All raw movie frames/fractions per acquisition (4096 × 4096, counting, EER format) were grouped into fractions to achieve 0.1 ~ 0.3 e/Ź/fraction, brought to 8K super-resolution from a physical 4K grid for alignment and motion correction via MotionCor2. For regular cryo-ET, the motion-corrected frames were then sorted to generate new tilt series (pixel size of 4.727 Å1/pixel) that were aligned and reconstructed with AreTomo (23). The final tomograms were binned by 2 (final pixel size of 9.454 Å1/pixel). For MPACT tilt series, individual motion-corrected tile frames were first stitched per tile and then used to generate a stitched tilt series by running an automated pre-processing pipeline as reported previously (16). The stitched tilt series were binned by 2 (pixel size of 9.454 Å1/pixel), aligned via patch tracking and reconstructed using IMOD (24). Raw tomograms, both regular and montage cryo-ET, were processed using IsoNet (25) at pixel size of 18.908 Å1/pixel, to reduce the missing wedge effect and improve the signal-to-noise ratio.

Fiber Tracing Analysis and Segmentation

In order to analyze actin organization, processed tomograms (binned 4X, pixel size of 18.908 Å1/pixel) were imported into Amira (ThermoFisher Scientific) for fiber tracing with the TraceX plugin (26). Briefly, Cylinder Correlation was performed (cylinder length of 80 nm, angular sample of 5°, outer cylinder diameter of 4 nm, mask cylinder of 5 nm, missing wedge correction on), followed by Trace Correlation Lines (direction coefficient of 0.15, minimal distance of 12 nm, search cone length of 80 nm with angle of 37°, and minimal step size of 10%, minimum seed correlation and minimum continuation quality were tomogram dependent). Fiber tracing results were checked with Spatial Graph View and non-actin features such as membranes were edited in the Filament module in Amira. The coordinates of all fibers were extracted, exported as xml files, and imported into the MATLAB Ultrastructural/computational toolbox (27). Visualization and quantitative parameter analyses including length, bend, cross-sectional circularity, filament angles, were conducted tomograms of the lamellae.

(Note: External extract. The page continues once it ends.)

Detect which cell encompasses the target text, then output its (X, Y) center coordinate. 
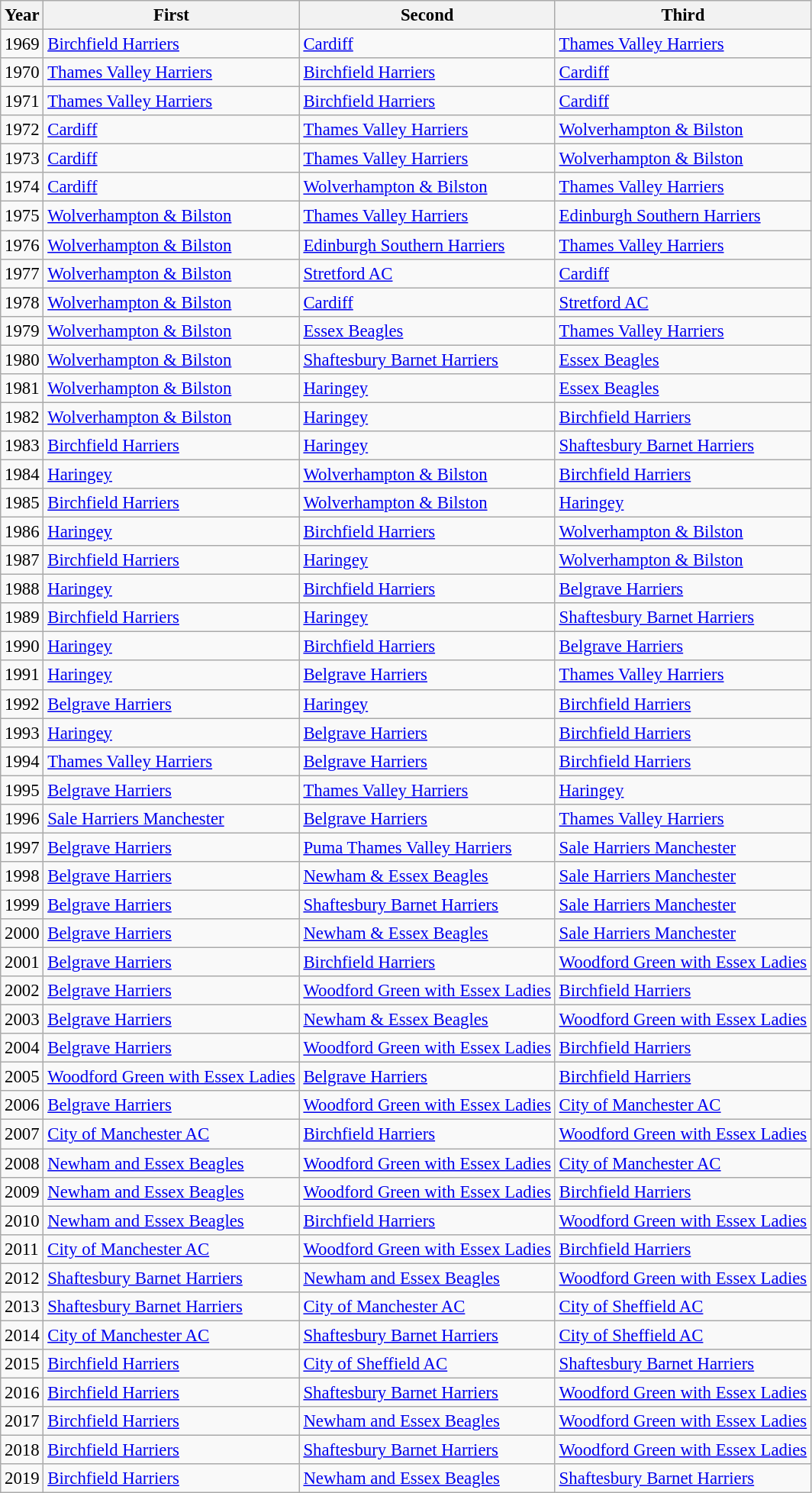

Cellular tomograms were segmented in Amira (ThermoFisher Scientific). The membranes (e.g., mitochondria) were generated automatically using a Membrane Enhancement Filter (28), Hysteresis Thresholding, and Filtering by Measurement functions. The ribosomes and microtubules were segmented via the Deep Learning neural network tool, while the lipid droplets were traced manually in the Segmentation workroom.